**CONSIGNE A:**
Selon l'article sur l'ingérence, quel organe détient aujourd'hui le monopole de l'emploi de la force armée au niveau international ?
**CONSIGNE B:**
Recopiez le passage de l'article sur l'ingérence qui commence à « L’ingérence est le » et se termine à « des organisations humanitaires. ».

Dictionnaire pratique du droit humanitaire

« Mal nommer les choses c’est ajouter au malheur du monde. » Albert Camus.

Ingérence

L’ingérence est le fait pour un État de s’immiscer dans les affaires intérieures d’un autre État, en violation de sa souveraineté. Elle est interdite par la Charte des Nations unies (art. 2.7), qui pose le principe de non-ingérence dans les affaires intérieures d’un autre État comme base des relations internationales). Ce principe cherche à préserver l’indépendance des États les plus faibles contre les interventions et les pressions des plus puissants. Cette notion de non-ingérence renvoie donc aux relations entre les États et non pas à l’activité de secours des organisations humanitaires.

Le droit humanitaire affirme en effet clairement que les actions de secours entreprises par les organisations humanitaires impartiales ne devront pas être considérées comme une ingérence dans le conflit ou comme un acte inamical (GPI art. 64 et 70).

Dans le passé certains États ont utilisé des arguments humanitaires pour justifier des interventions directes et armées violant la souveraineté d’autres États. La Cour internationale de justice (CIJ) a précisé en 1986 dans l’affaire du Nicaragua, les circonstances dans lesquelles l’aide humanitaire constitue ou non une ingérence et donc une intervention condamnable dans les affaires intérieures d’un État ( infra Jurisprudence). Aujourd’hui le Conseil de sécurité détient le monopole de l’emploi de la force armée au niveau international.

  • Le droit international ne reconnaît qu’un seul droit d’ingérence dans les affaires intérieures des États. Il est prévu et limité par la Charte des Nations unies à son chapitre VII. Ce droit est confié au Conseil de sécurité quand le comportement d’un État constitue une menace à la paix et à la sécurité internationales. Le Conseil de sécurité peut alors prendre toute unesérie de mesures y compris des sanctions diplomatiques, économiques. Il peut aussi employer la force et décider d’une intervention armée internationale pour faire cesser le comportement du pays en question.
  • Le Conseil a décidé à plusieurs reprises des opérations militaires ou des opérations de maintien de la paix en invoquant des considérations humanitaires. Mais les opérations de maintien de la paix obéissent à des impératifs plus larges de maintien ou de rétablissement de la paix et de la sécurité internationale dans lesquels les considérations humanitaires restent secondaires.
  • Il est donc important de ne pas confondre les « interventions humanitaires » entreprises par les États ou par l’ONU avec les activités de secours entreprises par les organisations humanitaires et impartiales en période de conflit.

Définition et origine

Le droit d’ingérence humanitaire est une notion qui doit son succès médiatique à son ambiguïté. Le concept de droit d’ingérence humanitaire a tenté d’encourager et de justifier le recours à la force internationale prévu dans le cadre des Nations unies pour protéger les populations menacées à l’intérieur de leurs propres frontières. Il a ainsi rouvert la voie aux opérations armées entreprises par les États dans le cadre de l’ONU ou avec son accord mais il n’est pas parvenu à clarifier le rôle que jouent les considérations humanitaires dans les décisions d’emploi de la force de l’ONU, ni à clarifier la responsabilité des soldats de l’ONU vis-à-vis de la protection des populations en danger.

**CONTENU PRÉSENTÉ:**
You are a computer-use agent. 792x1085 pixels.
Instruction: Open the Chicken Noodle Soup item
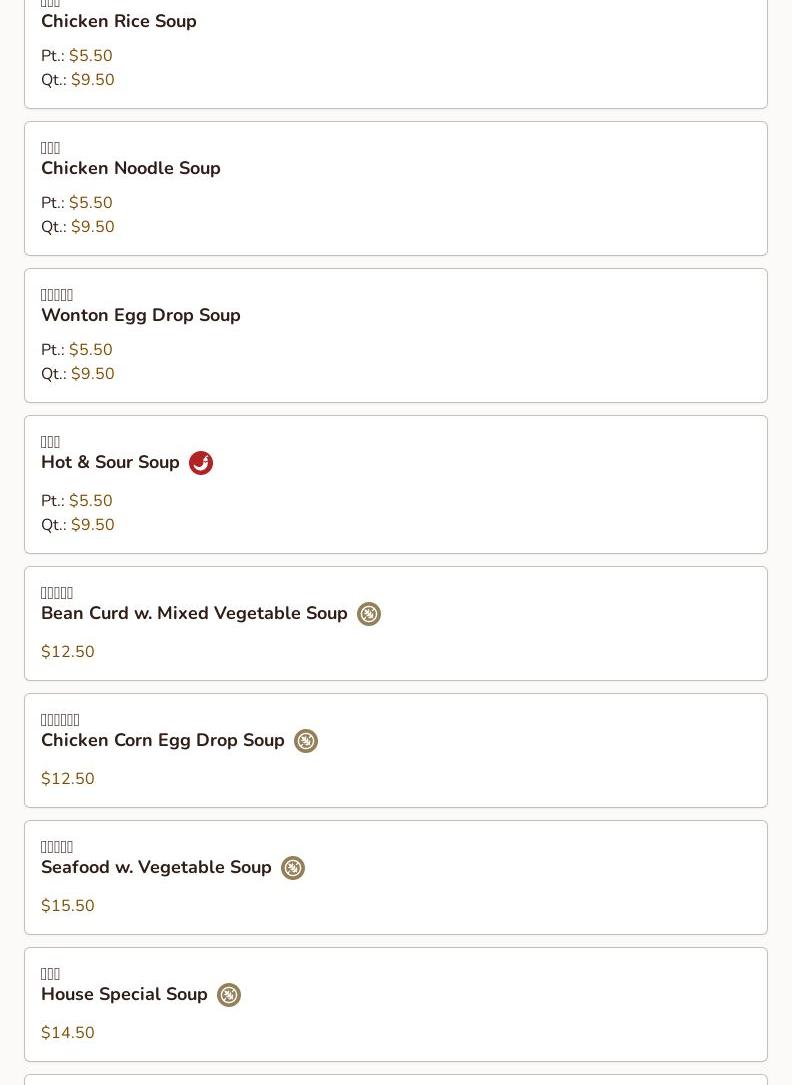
--
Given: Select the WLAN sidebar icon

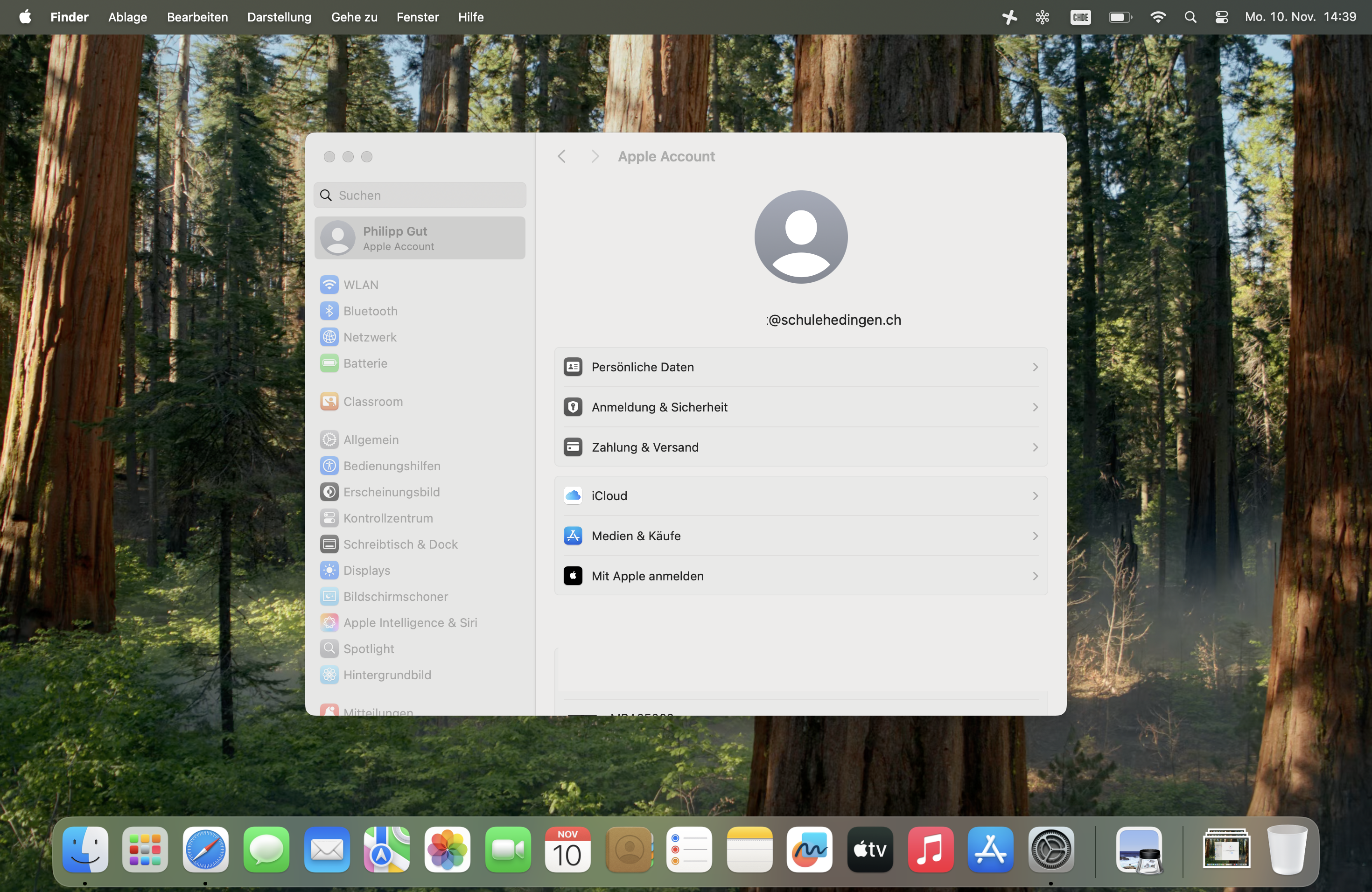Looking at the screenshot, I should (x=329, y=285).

**RÉPONSE RÉDIGÉE A:**
Le Conseil de sécurité.

**RÉPONSE RÉDIGÉE B:**
L’ingérence est le fait pour un État de s’immiscer dans les affaires intérieures d’un autre État, en violation de sa souveraineté. Elle est interdite par la Charte des Nations unies (art. 2.7), qui pose le principe de non-ingérence dans les affaires intérieures d’un autre État comme base des relations internationales). Ce principe cherche à préserver l’indépendance des États les plus faibles contre les interventions et les pressions des plus puissants. Cette notion de non-ingérence renvoie donc aux relations entre les États et non pas à l’activité de secours des organisations humanitaires.